Texte
biblique :
1Le jeune Samuel officiait pour le SEIGNEUR devant Eli. La parole du SEIGNEUR était rare en ces jours-là, les visions n'étaient pas fréquentes.2Un jour qu'Eli était couché à sa place — ses yeux commençaient à s'affaiblir, il ne pouvait plus voir ; 3la lampe de Dieu n'était pas encore éteinte, et Samuel était couché dans le temple du SEIGNEUR où était le coffre de Dieu — 4le SEIGNEUR appela Samuel. Il répondit : Je suis là ! 5Il courut vers Eli et dit : Je suis là ! Tu m'as appelé ? Eli répondit : Je n'ai pas appelé ; retourne te coucher ! Il alla donc se coucher. 6Le SEIGNEUR appela de nouveau Samuel. Samuel se leva, alla trouver Eli et dit : Je suis là ! Tu m'as appelé ! Eli répondit : Je n'ai pas appelé, mon fils ; retourne te coucher ! 7Samuel ne connaissait pas encore le SEIGNEUR ; la parole du SEIGNEUR ne s'était pas encore révélée à lui.8Le SEIGNEUR appela de nouveau Samuel, pour la troisième fois. Celui-ci se leva, alla trouver Eli et dit : Je suis là ! Tu m'as appelé ! Eli comprit alors que c'était le SEIGNEUR qui appelait le garçon. 9Eli dit à Samuel : Va te coucher ; s'il t'appelle, tu diras : « Parle, SEIGNEUR ; moi, ton serviteur, j'écoute. » Samuel alla donc se coucher à sa place.
10Le SEIGNEUR vint et se tint là. Il appela comme chaque fois : Samuel ! Samuel ! Samuel répondit : Parle ! Moi, ton serviteur, j'écoute. 11Alors le SEIGNEUR dit à Samuel : Je vais faire quelque chose en Israël ; quiconque en entendra parler en restera abasourdi. 12En ce jour-là je réaliserai sur Eli tout ce que j'ai dit contre sa maison, du début à la fin. 13Je lui annonce que je juge sa maison pour toujours, à cause de la faute qu'il connaît : ses fils ont méprisé Dieu, et il ne les a pas repris. 14C'est pourquoi je jure, en ce qui concerne la maison d'Eli, qu'aucune expiation ne sera jamais faite pour la faute de la maison d'Eli, ni par des sacrifices ni par des offrandes.
15Samuel resta couché jusqu'au matin, puis il ouvrit les portes de la maison du SEIGNEUR. Samuel avait peur de raconter la vision à Eli. 16Mais Eli appela Samuel ; il dit : Samuel, mon fils ! Celui-ci répondit : Je suis là ! 17Eli demanda : Qu'est-ce qu'il t'a dit ? Je t'en prie, ne me cache rien.
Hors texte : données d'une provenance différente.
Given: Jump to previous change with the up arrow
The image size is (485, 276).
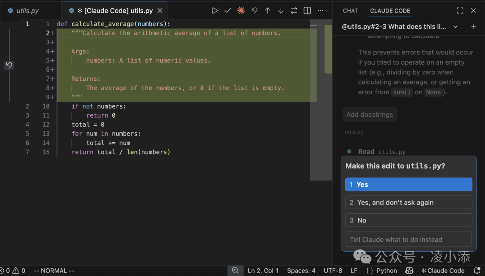Looking at the screenshot, I should [268, 10].
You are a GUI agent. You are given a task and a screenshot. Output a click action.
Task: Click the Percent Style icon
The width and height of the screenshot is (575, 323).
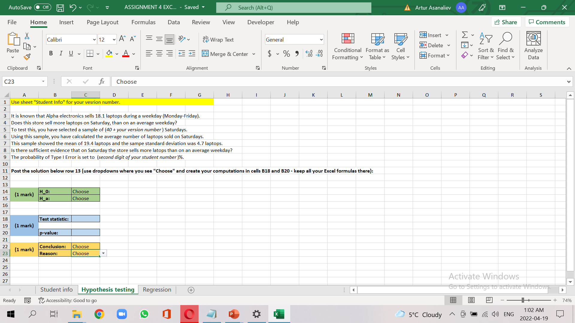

Que Dieu te fasse ceci et qu'il y ajoute cela, si tu me caches quoi que ce soit de tout ce qu'il t'a dit ! 18Alors Samuel lui dit tout ; il ne lui cacha rien. Eli dit : C'est le SEIGNEUR ; qu'il fasse ce qui lui plaira !
19Samuel grandissait, et le SEIGNEUR était avec lui. Il ne laissait tomber à terre aucune de ses paroles. 20Ainsi tout Israël, depuis Dan jusqu'à Bersabée, sut que Samuel était accrédité comme prophète du SEIGNEUR. 21Le SEIGNEUR continua d'apparaître à Silo : le SEIGNEUR se révélait à Samuel, à Silo, par la parole du SEIGNEUR.
Prédication :
L'être
humain peut-il jamais être satisfait dans sa relation avec Dieu ?
La foi
peut-elle être un jour ancrée, chevillée, arrimée à l'homme au
point qu'il soit dans une sorte de félicitée avec Dieu ?
Des
traditions religieuses portent cette idée d'une béatitude dans la
communion avec Dieu qui serait le stade le plus abouti de la
religion.
D'autres
traditions proposent que cet état de plénitude n'est atteignable
qu'après la mort
Le texte
entendu aujourd'hui nous dit, je crois, que notre relation à Dieu
est toujours sujette à questionnement ; que notre relation à
Dieu est toujours en devenir – pourrait-on dire. Mettant en place
un paradoxe fort au risque de faire sourire, le texte biblique nous
invite à relativiser notre jugement dans notre relation à Dieu,
pour laisser place non à notre questionnement, mais à la confiance.
Un paradoxe
qui fait sourire, oui, sans être une franche histoire drôle, le
texte biblique entendu aujourd'hui tiré du 1er livre de Samuel
cultive le paradoxe, met en scène le paradoxe, au point que je crois
que nous pouvons en sourire, un sourire qui n'empêche pas d'entendre
ce que nous dit ce texte de fondamental. Aussi, je voudrai souligner
ce paradoxe et entendre ce qu'il peut nous dire aujourd'hui.
Vous l'avez
entendu – c'est le cœur du texte - par quatre fois, dans une même
nuit, par quatre fois, l’Éternel appelle le jeune Samuel au temple
de Silo. La communication a pour le moins du mal à passer, le texte
insiste sur le fait que Samuel ne connait pas l’Éternel, cette
méconnaissance justifie sa confusion et le fait qu'il pense que
c'est Élie qui l'appelle au milieu du temple de Silo. Il faut dire
qu'ils sont sans doute que deux dans ce temple
Bref Samuel
ne comprend pas qui lui parle, mais malgré cette incompréhension,
l’Éternel ne se lasse pas, par quatre fois il renouvelle ses
appels. Cet appel répété et appuyé est de l'ordre d'une vocation.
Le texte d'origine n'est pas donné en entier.